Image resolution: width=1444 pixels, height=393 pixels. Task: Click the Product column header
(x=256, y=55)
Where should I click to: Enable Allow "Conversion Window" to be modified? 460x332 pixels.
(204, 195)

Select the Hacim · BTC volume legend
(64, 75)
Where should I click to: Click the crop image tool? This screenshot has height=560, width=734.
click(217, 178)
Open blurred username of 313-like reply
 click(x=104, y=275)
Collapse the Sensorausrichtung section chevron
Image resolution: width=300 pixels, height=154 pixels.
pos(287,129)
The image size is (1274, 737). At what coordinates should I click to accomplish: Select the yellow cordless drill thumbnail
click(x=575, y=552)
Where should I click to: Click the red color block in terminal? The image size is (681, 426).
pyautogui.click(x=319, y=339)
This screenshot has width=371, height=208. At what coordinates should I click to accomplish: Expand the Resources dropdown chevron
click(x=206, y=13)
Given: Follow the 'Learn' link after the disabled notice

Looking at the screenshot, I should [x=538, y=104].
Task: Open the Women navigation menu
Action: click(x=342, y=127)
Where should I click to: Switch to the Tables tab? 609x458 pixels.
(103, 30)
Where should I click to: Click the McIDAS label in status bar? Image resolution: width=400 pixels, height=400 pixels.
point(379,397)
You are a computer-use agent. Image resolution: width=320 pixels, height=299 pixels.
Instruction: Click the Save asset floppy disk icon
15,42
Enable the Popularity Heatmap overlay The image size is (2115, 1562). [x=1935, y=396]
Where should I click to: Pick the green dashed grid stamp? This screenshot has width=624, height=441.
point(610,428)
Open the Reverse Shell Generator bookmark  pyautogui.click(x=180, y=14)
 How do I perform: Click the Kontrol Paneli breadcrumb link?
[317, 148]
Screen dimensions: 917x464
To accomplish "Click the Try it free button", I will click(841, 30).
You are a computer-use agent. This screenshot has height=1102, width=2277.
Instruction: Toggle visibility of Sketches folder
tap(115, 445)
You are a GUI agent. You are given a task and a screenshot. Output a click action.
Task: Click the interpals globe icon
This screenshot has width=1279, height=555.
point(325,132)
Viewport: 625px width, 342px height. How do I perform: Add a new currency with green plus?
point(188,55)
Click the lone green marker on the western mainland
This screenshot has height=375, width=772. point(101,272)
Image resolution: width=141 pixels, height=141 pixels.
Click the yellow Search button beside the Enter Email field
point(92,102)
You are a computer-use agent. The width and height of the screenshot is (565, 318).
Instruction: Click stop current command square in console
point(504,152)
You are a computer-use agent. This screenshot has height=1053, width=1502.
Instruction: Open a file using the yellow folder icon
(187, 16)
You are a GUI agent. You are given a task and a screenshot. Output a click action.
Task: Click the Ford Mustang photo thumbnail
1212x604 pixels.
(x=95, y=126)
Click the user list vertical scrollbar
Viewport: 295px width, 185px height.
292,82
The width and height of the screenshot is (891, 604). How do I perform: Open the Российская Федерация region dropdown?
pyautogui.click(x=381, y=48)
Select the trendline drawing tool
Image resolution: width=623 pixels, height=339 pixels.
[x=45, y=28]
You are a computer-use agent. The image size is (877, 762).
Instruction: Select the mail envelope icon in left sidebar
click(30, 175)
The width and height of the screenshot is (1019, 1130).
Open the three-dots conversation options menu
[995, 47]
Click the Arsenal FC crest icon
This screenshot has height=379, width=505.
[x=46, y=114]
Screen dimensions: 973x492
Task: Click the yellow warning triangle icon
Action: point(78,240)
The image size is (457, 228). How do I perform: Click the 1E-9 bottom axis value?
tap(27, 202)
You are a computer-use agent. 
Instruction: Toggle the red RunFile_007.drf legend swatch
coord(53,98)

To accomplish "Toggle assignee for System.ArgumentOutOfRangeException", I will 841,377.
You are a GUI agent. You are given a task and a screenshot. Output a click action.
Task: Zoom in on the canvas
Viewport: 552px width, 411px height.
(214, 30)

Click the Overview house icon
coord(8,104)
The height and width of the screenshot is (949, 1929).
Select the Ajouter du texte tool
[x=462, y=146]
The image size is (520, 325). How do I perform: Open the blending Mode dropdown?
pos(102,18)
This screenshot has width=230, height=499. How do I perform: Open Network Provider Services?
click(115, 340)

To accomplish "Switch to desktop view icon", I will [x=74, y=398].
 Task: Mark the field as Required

** Requirement **
Extract each line of the records above that contains the word "Select".

** Written reply **
Select the Hacim · BTC volume legend
The image size is (1274, 737). At what coordinates should I click to accomplish: Select the yellow cordless drill thumbnail
Select the trendline drawing tool
Instruction: Select the mail envelope icon in left sidebar
Select the Ajouter du texte tool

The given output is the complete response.